- Length: 88 km
- Location: North Palatine Uplands, Palatinate Forest and Weinstraße/ Rhineland-Palatinate, Germany
- Trailheads: Glan-Münchweiler, Worms
- Use: Predominantly forest and agricultural tracks
- Elevation gain/loss: +800 Hm uphill / −920 Hm downhill
- Difficulty: Steep inclines at 5 km (3 mi) in the Palatine Forest
- Surface: Mainly tarmac, also coarse gravel.
- Certification: Description at ADFC ADFC classifications
- Website: radwanderland.de (pdf; 575 kB)

= Barbarossa Cycleway =

Cycle path in Germany

The Barbarossa Cycleway (Barbarossa-Radweg) is an 88 km cycle path in Germany that links the North Palatine Uplands to the old imperial city of Worms on the River Rhine.
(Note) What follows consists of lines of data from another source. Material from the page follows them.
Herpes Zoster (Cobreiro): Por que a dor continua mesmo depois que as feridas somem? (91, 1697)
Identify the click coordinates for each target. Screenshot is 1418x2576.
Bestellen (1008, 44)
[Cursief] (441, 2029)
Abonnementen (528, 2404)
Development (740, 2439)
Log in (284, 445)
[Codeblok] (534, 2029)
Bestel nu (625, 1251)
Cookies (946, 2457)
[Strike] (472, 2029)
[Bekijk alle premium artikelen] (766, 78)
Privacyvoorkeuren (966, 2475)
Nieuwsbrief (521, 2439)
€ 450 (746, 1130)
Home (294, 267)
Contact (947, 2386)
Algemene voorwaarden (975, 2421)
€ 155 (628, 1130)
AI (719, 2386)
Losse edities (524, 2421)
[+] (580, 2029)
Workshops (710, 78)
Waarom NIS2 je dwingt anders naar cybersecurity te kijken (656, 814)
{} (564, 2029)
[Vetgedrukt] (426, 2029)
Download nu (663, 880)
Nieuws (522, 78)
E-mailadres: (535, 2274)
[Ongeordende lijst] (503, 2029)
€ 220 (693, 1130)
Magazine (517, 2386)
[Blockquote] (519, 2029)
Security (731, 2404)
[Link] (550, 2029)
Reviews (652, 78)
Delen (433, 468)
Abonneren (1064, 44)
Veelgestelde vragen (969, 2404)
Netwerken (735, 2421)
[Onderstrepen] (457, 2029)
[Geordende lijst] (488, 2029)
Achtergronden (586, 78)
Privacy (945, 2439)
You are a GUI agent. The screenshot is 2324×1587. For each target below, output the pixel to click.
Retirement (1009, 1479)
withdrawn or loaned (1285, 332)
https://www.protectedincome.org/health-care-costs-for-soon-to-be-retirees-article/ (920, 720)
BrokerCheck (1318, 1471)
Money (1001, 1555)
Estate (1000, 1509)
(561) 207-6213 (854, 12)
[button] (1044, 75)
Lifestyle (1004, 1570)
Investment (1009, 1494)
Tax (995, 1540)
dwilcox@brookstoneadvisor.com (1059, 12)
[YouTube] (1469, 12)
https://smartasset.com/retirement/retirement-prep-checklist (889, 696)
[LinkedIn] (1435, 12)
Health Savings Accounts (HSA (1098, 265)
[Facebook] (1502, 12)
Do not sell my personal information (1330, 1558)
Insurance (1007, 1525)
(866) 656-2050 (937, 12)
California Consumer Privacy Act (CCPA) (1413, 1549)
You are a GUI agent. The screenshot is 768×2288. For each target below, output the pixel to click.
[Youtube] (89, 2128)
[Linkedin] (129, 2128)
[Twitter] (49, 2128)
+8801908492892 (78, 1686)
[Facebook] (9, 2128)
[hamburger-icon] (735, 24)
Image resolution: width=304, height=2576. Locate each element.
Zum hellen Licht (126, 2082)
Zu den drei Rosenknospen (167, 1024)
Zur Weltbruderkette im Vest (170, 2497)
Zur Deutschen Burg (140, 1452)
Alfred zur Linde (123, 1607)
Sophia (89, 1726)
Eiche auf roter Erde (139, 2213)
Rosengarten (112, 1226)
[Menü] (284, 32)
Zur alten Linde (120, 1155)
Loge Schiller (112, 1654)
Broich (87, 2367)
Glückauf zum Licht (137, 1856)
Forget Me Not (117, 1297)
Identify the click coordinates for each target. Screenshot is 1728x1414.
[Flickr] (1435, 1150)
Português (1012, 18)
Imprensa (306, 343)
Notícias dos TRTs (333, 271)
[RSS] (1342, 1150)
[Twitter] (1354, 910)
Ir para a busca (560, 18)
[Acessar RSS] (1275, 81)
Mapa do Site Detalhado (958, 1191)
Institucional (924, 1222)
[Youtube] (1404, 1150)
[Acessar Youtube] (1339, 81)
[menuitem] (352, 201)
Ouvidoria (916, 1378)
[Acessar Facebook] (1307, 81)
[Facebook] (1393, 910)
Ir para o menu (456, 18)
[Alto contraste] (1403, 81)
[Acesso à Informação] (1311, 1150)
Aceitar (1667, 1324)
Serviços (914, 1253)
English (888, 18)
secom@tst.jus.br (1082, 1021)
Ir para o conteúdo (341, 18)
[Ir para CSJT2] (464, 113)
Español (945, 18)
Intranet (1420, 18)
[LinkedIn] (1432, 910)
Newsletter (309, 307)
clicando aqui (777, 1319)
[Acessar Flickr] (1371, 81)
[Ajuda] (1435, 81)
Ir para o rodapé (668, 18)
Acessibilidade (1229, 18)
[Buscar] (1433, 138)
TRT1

It passes through the largely level but varied landscape of the Palatinate region before it reaches the vineyards of the Rhine Plain. It thus links the Glan-Blies Cycleway via the Barbarossa city of Kaiserslautern with the Rhine Cycleway. The whole route is uniformly signed with the cycleway logo, which portrays a stylised Emperor Barbarossa. The figure of Emperor Frederick Barbarossa at the north portal of Worms Cathedral was used as the prototype.
Several sections have been left natural, so the cycleway is not suitable for racing bicycles or inline skates.